While sm120/sm121 are pretty much the same except for unified memory, some FP8/FP4 paths that work with sm120 don’t get compiled on sm121, especially if you use official vLLM docker.

GLM-4.7-Flash:

  • Quelle: unsloth/GLM-4.7-Flash-FP8-Dynamic (FP8 dynamisch quantisiert)
  • Modell: 31B MoE (30B-A3B)
  • vLLM: 0.15 aus Source gebaut auf NVIDIA 26.01 (CUDA 13.1)
  • vllm:25.12-py3 or vllm:26.01-py3 (as seen below)

Dockerfile.glm:

FROM nvcr.io/nvidia/vllm:26.01-py3

RUN apt-get update -qq && apt-get install -y wget && \
wget -qO /tmp/cuda-keyring.deb
https://developer.download.nvidia.com/compute/cuda/repos/ubuntu2404/sbsa/cuda-keyring_1.1-1_all.deb &&
dpkg -i /tmp/cuda-keyring.deb && apt-get update -qq &&
apt-get install -y libcusparse-dev-13-1 libcusolver-dev-13-1 libcufft-dev-13-1

RUN pip install cmake ninja setuptools-scm
RUN git clone --depth 1 --branch v0.15.0 …vllm-project/vllm.git /tmp/vllm-build

WORKDIR /tmp/vllm-build
RUN python use_existing_torch.py && pip install -r requirements/build.txt
RUN pip uninstall -y vllm

ENV TORCH_CUDA_ARCH_LIST=“12.0a”
RUN pip install --no-build-isolation .

RUN pip install --no-deps “transformers>=5.0” “compressed-tensors>=0.13”
COPY patch_transformers.py /tmp/
RUN python3 /tmp/patch_transformers.py

start.glm47_flash:

podman run -d --replace --name vllm-glm47-flash
–device nvidia.com/gpu=all
-e VLLM_MLA_DISABLE=1
-e VLLM_DISABLED_KERNELS=CutlassFP8ScaledMMLinearKernel
localhost/vllm-glm
bash -c “python3 /data/tensordata/patch_streaming.py &&
vllm serve /data/tensordata/GLM-4.7-Flash-FP8
–served-model-name glm-4.7-flash
–max-model-len 100000
–kv-cache-dtype fp8
–tool-call-parser glm47
–enable-auto-tool-choice”

Important Notice: I had some problems posting the github repos uri here. its replaced on the fly into a promo slogan… magic.

Is it on Spark?
If so, Spark arch is 12.1a.

Can you try with our Docker setup instead? GitHub - eugr/spark-vllm-docker: Docker configuration for running VLLM on dual DGX Sparks
And follow the guidance here: GitHub - eugr/spark-vllm-docker: Docker configuration for running VLLM on dual DGX Sparks

i rebuild. lets see.

1 Like

still drifting. after ~17k or some more tooling breaks and after even more tokens only garbage. its the 30B flash model and it is only 1 dgx.
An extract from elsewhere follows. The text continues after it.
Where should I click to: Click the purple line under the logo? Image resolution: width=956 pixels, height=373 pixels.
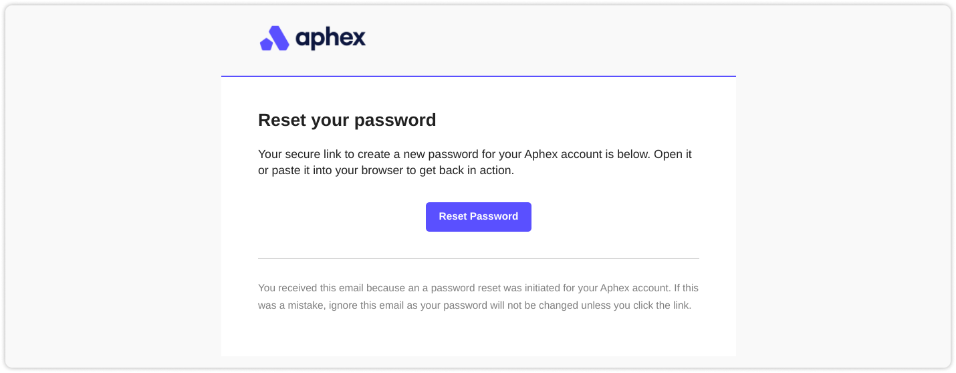[x=479, y=76]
It could also be your settings for GLM 4.7 Flash. What’s your temp and top_p? temp should be 0.9 and top_p = 0.95 for GLM 4.7 Flash. Anything less it produces garbage output. Thinking disabled also helps.

why does it work on rtx pro 6000 with same config?

Not sure. I run 65-131k context on Flash and it works pretty well. Without the temp, top_p, and the thinking disabled tweaks, it was terrible. It has now become one of the most usable models for coding right now.